Students who used to hand in C-grade work are now producing A-grade work -Janelle Reimann, Principal of Willunga High School

The National Broadband Network (NBN) is a powerful tool capable of lighting up young minds and improving educational outcomes for children, according to teachers participating in a landmark study into Australia's first NBN-enabled schools.

The report, 21st Century Teaching Strategies for a Highly Connected World, shows educational benefits are already flowing through to children in those schools connected to the NBN that participated in the study.

"Even more children will benefit as the ongoing rollout of the network allows more and more schools across the country to connect to the NBN," said Kate Cornick, General Manager of Education at NBN Co. "Every Australian home, business and school will be connected to the NBN by 2021 by fibre optic cable, fixed-wireless or satellite, with internet speeds in line with countries such as Japan and South Korea.*"

A comprehensive, three-month study conducted by Victorian educational consultancy ideasLAB on behalf of NBN Co, drew on the experiences of 60 teachers and educators at PLC Armidale in NSW, Willunga High School in SA and the TAFE teacher training institute in Armidale NSW.

According to the Principal of Willunga High School, Janelle Reimann, "The NBN has facilitated a revolutionary change in the delivery of content and co-contribution of learning input. Students who used to hand in C-grade work are now producing A-grade work."

Among the findings:

  • An overwhelming majority of teachers involved in the study (96 per cent) believe the NBN will allow students to increase the quality of their work;
  • Access to superfast broadband, like that over NBN fibre, will also enable them to improve the way lessons are delivered (86 per cent)

ideasLAB Assistant Director Richard Olsen said: "The NBN is helping to break down the walls of the classroom. We found that online, collaborative learning supported by fast, ubiquitous broadband is motivating our children to become even more engaged and successful in the subjects they learn."

"Australia's teachers need to re-imagine the pedagogical, technical and contextual consequences now that arise from teaching and learning in this new environment. By embracing the opportunities the NBN allows educators can deepen the learning experience and improve educational outcomes in Australia," added Olsen.
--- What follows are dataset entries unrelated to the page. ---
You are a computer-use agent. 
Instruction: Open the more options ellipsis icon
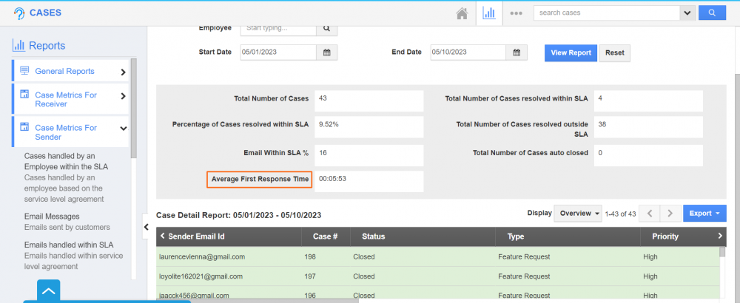pos(517,13)
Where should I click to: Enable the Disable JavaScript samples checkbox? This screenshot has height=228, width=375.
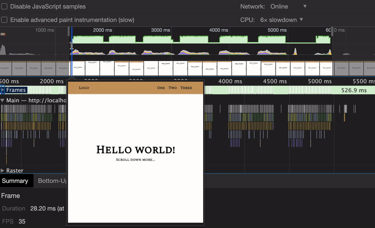(x=5, y=7)
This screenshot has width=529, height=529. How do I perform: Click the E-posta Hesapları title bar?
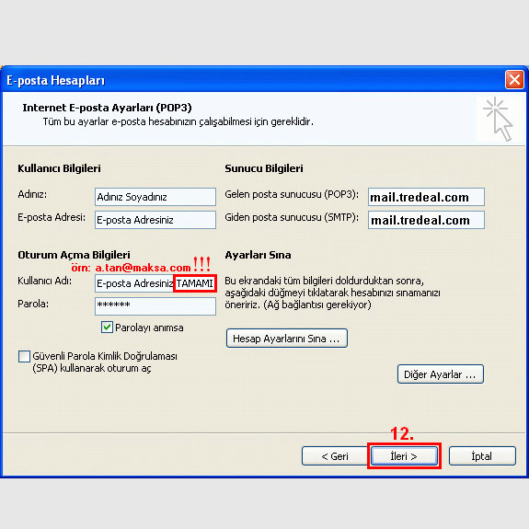click(253, 80)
New approaches to teaching and teacher training in schools with the NBN include:

  • History students studying at home for their higher education certificate during the school holidays by collaborating with peers and teachers using the online community, Edmodo;
  • Science students connecting with experts at UNSW's Museum of Human Disease to see dissections of healthy and diseased hearts via HD videoconferencing

Kate Cornick, General Manager of Education at NBN Co, said schools must embrace digital tools such as better broadband to ensure Australian students are not left behind the rest of the world.

"According to the latest world rankings, Australia is 21st out of 34 for fixed line broadband penetration, lagging behind New Zealand, Estonia and South Korea.

"The good news is most Australian educators understand the power of online learning and the benefits of high-speed broadband both at school, and increasingly in the home. The potential is extraordinary and it's what we need if Australia is to remain globally relevant in the 21st century," Ms Cornick said.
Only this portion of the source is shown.